TASK TO CARRY OUT: Copy the rows below exactly, starting at the line with "This screenshot has width=747, height=456." and going up to and including the line with "coord(517,29)".

### PROVIDED INFORMATION ###

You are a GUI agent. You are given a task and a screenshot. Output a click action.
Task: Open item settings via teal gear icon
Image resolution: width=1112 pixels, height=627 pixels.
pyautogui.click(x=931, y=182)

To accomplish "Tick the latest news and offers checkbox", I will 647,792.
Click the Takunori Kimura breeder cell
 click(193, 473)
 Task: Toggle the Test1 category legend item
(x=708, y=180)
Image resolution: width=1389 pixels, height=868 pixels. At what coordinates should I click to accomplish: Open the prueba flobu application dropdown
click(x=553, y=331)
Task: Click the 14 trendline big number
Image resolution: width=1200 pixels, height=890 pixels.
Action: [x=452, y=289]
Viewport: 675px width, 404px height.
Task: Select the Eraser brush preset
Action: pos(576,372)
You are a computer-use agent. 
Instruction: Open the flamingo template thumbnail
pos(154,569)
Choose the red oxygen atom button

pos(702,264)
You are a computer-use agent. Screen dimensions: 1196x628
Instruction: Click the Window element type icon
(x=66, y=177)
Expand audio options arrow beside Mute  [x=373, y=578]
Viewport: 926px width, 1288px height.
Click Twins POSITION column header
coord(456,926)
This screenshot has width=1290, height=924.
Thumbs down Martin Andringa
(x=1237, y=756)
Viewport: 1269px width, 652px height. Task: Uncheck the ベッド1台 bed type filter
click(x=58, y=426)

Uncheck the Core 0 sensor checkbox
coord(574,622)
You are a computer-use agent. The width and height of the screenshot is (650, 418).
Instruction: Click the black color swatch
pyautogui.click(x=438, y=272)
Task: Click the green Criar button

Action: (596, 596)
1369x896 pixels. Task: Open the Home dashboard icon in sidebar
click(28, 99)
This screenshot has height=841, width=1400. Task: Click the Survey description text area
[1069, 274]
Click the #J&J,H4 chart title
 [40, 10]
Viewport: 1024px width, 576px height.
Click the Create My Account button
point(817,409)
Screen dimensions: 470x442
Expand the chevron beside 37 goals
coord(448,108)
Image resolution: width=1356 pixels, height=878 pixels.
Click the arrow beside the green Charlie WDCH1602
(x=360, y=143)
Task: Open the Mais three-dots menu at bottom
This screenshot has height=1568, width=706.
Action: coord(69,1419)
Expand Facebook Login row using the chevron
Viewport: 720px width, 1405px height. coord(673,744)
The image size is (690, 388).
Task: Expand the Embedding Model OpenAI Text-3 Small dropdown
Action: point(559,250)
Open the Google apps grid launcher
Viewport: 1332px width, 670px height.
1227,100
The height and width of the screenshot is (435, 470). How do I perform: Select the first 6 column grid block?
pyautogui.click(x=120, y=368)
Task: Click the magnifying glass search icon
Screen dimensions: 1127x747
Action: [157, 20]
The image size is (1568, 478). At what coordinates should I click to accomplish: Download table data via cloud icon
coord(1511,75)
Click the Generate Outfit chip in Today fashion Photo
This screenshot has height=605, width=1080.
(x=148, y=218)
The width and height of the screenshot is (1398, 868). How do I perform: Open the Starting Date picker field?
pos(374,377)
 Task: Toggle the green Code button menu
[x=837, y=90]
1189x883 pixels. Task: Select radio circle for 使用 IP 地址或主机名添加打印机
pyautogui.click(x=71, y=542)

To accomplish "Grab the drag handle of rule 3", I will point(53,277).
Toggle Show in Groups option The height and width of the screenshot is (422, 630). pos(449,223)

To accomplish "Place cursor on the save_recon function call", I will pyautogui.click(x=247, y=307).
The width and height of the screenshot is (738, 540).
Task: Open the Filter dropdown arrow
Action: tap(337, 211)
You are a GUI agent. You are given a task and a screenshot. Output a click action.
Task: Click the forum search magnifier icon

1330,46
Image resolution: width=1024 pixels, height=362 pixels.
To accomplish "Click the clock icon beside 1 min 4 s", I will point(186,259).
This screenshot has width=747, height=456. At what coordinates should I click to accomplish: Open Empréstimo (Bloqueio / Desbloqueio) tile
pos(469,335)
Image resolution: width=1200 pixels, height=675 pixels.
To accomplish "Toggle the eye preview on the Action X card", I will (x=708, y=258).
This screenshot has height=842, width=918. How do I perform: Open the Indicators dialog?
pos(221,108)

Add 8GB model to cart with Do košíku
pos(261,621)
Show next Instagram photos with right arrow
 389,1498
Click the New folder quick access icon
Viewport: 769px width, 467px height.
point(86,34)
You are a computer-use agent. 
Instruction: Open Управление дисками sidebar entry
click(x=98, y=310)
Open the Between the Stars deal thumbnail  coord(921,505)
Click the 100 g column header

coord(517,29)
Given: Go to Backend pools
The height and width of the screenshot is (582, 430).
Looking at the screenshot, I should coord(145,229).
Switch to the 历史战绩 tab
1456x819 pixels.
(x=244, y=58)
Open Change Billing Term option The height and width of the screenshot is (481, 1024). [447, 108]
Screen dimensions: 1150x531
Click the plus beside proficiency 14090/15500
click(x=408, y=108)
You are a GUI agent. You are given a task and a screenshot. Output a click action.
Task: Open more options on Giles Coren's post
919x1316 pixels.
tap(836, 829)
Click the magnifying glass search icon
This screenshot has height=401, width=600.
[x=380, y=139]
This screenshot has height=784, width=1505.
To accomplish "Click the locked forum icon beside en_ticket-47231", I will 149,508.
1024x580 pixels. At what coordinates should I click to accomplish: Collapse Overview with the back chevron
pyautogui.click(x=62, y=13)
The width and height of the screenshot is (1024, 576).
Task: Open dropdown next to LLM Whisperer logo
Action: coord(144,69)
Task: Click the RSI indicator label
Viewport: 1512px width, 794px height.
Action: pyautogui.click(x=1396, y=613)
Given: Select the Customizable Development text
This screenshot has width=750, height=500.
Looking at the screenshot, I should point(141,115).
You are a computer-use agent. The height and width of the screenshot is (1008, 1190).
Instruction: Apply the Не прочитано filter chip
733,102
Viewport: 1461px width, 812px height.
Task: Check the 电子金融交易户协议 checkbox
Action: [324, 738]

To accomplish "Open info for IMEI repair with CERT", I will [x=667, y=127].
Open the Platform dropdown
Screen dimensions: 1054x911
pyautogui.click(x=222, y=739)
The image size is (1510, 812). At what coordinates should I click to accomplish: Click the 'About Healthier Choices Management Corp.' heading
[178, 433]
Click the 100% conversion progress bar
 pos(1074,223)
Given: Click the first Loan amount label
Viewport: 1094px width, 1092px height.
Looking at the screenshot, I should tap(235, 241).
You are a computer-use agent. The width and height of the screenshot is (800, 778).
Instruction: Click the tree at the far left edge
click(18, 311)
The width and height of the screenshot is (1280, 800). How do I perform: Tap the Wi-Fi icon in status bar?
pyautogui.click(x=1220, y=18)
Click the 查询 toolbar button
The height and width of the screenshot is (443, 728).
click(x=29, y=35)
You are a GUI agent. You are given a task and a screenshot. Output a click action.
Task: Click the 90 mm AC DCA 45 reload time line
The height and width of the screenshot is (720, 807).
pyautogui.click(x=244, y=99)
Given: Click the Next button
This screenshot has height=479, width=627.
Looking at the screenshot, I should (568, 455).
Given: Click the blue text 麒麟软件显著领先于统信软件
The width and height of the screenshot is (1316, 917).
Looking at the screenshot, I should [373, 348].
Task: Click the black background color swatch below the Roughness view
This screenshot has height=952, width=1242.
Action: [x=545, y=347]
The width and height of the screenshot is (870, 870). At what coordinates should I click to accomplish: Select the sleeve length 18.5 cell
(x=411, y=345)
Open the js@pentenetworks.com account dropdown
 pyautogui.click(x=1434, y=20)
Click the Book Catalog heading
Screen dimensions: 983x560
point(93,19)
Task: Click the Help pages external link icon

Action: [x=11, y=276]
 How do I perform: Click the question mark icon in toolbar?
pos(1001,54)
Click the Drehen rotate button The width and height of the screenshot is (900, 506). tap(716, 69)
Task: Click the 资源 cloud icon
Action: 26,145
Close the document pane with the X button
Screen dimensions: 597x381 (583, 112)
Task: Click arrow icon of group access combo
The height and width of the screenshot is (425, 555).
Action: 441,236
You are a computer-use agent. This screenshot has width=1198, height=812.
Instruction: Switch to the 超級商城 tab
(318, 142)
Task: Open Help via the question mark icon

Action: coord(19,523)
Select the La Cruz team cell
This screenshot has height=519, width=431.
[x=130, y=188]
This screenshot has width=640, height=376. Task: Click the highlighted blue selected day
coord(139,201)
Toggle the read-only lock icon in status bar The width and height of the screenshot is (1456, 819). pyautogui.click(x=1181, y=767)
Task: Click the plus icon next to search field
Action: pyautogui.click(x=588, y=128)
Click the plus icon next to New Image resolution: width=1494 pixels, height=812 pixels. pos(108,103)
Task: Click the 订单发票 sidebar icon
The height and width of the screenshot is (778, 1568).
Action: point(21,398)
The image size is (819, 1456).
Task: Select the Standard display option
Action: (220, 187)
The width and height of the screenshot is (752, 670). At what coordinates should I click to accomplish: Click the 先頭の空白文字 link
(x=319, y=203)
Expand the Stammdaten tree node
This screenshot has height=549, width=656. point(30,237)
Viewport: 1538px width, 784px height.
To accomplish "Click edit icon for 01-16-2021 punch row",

###

TASK ANSWER:
This screenshot has width=747, height=456. At what coordinates should I click to accomplish: Open Empréstimo (Bloqueio / Desbloqueio) tile
pos(469,335)
Image resolution: width=1200 pixels, height=675 pixels.
To accomplish "Toggle the eye preview on the Action X card", I will (x=708, y=258).
This screenshot has height=842, width=918. How do I perform: Open the Indicators dialog?
pos(221,108)

Add 8GB model to cart with Do košíku
pos(261,621)
Show next Instagram photos with right arrow
 389,1498
Click the New folder quick access icon
Viewport: 769px width, 467px height.
point(86,34)
You are a computer-use agent. 
Instruction: Open Управление дисками sidebar entry
click(x=98, y=310)
Open the Between the Stars deal thumbnail  coord(921,505)
Click the 100 g column header

coord(517,29)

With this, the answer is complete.